Shulou(Shulou.com)06/03 Report--

The first step: the choice of version:

Spark-0.x

Spark-1.x (mainstream: Spark-1.3 and Spark-1.6)

Spark-2.x (latest Spark-2.4)

Download address: http://spark.apache.org/downloads.html (official website)

Other mirror sites: https://mirrors.tuna.tsinghua.edu.cn/apache/spark/

Https://www.apache.org/dyn/closer.lua/spark/spark-2.3.0/

Https://www.apache.org/dyn/closer.lua/spark/

Note that my choice here is: spark-2.3.0-bin-hadoop2.7.tgz.

Step 2: about setting up the environment of spark cluster:

The underlying spark is written in the Scala language, so here you need to install the environment for scala and configure the environment variables for scala.

Both scala and spark also need jdk, so we also need to configure jdk's environment and environment variables, and the version of jdk is preferably java 8 +.

Here we use spark-2.3.

Note: due to the simplicity of installation, the installation of java and scala is skipped at this time.

Reprint: https://www.cnblogs.com/liugh/p/6623530.html (install java under Linux)

Reprint: https://www.cnblogs.com/freeweb/p/5623795.html (install scala under Linux)
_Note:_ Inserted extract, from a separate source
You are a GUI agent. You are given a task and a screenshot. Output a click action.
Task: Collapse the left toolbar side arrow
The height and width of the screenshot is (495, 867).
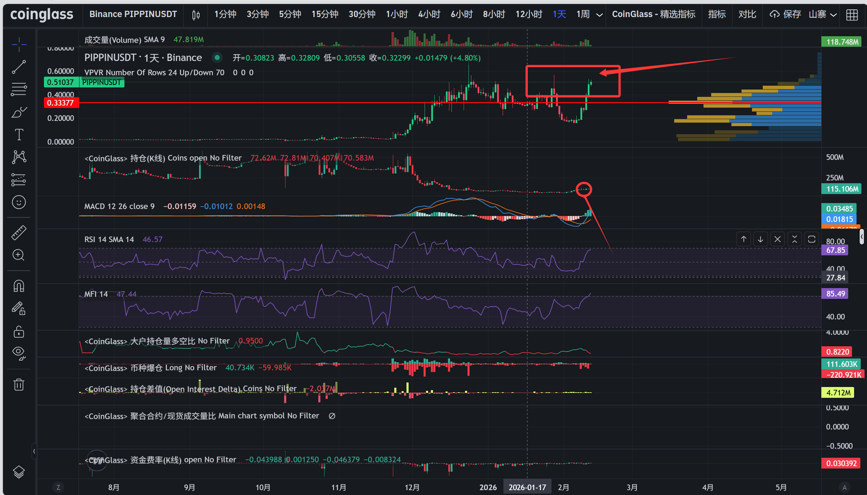(34, 451)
The third step: the planning of spark cluster:

Server

Master

Worker

Hostname01

√

Hostname02

√

Hostname03

√

Step 4: specific cluster installation:

① uploads and downloads the spark installation package to any node of the cluster (due to different personal tastes, the way the software is uploaded here is also different. The author uses Xshell)

Extract the ② and place it under a unified directory (note that this directory must have read and write permissions): tar zxvf spark-2.3.2-bin-hadoop2.7.tgz-C / application/

③ enters the conf directory of the corresponding spark: cd $SPARK_HOME/conf:

[user01@hostname01 ~] $mv spark-env.sh.template spark-env.sh

[user01@hostname01 conf] $vim spark-env.sh (add the following configuration)

Export JAVA_HOME=/application/jdk1.8.0_73

Export SPARK_MASTER_HOST=hostname01

Export SPARK_MASTER_PORT=7077

④ modifies $SPARK_HOME/conf/slaves (the host or IP of the slave node in which the cluster is added. Here I regard hostname02 and hostname03 as slave nodes)

Hostname02

Hostname03

Note: the configuration here, do not use any extra spaces and blank lines!

⑤ copy the spark installation package to other nodes in the cluster

Scp-r / application/spark-2.3.2-bin-hadoop2.7 hostname02: / application

Scp-r / application/spark-2.3.2-bin-hadoop2.7 hostname03: / application

Note: since there are not many nodes in the cluster here, you can enter the password manually when distributing the installation package. It is recommended to configure SSH key login.

Reprint: https://blog.csdn.net/furzoom/article/details/79139570

⑥ configure spark environment variables: (note that all cluster nodes need to be configured here. Of course, where to configure depends on different requirements)

I configure it here in / etc/profile: (since the permission setting of sudo has been made in advance, / etc/profile can still be modified under ordinary users)

Export SPARK_HOME=/application/spark-2.3.2-bin-hadoop2.7

PATH=$PATH:$SPARK_HOME/bin:$SPARK_HOME/sbin # Note that both bin and sbin should be configured here

⑦ finally starts the cluster:

[user01@hostname01 ~] $/ application/spark-2.3.2-bin-hadoop2.7/sbin/start-all.sh

Remember: if the cluster has a hadoop cluster, there is also a start-all.sh command in the sbin directory of hadoop, so you can only use the full path here.

Step 5: test whether the startup is successful

The first method:

Use the jps command to view the process: master is the master node of the cluster, and worker is the slave node of the cluster:

The second way: check the web UI interface:

In the end, any of the above situations indicates that the cluster has been built successfully. What is shared here is a distributed cluster, a HA cluster, which requires complex steps.

And the zookeeper component is required.

Welcome to subscribe "Shulou Technology Information " to get latest news, interesting things and hot topics in the IT industry, and controls the hottest and latest Internet news, technology news and IT industry trends.

*The comments in the above article only represent the author's personal views and do not represent the views and positions of this website. If you have more insights, please feel free to contribute and share.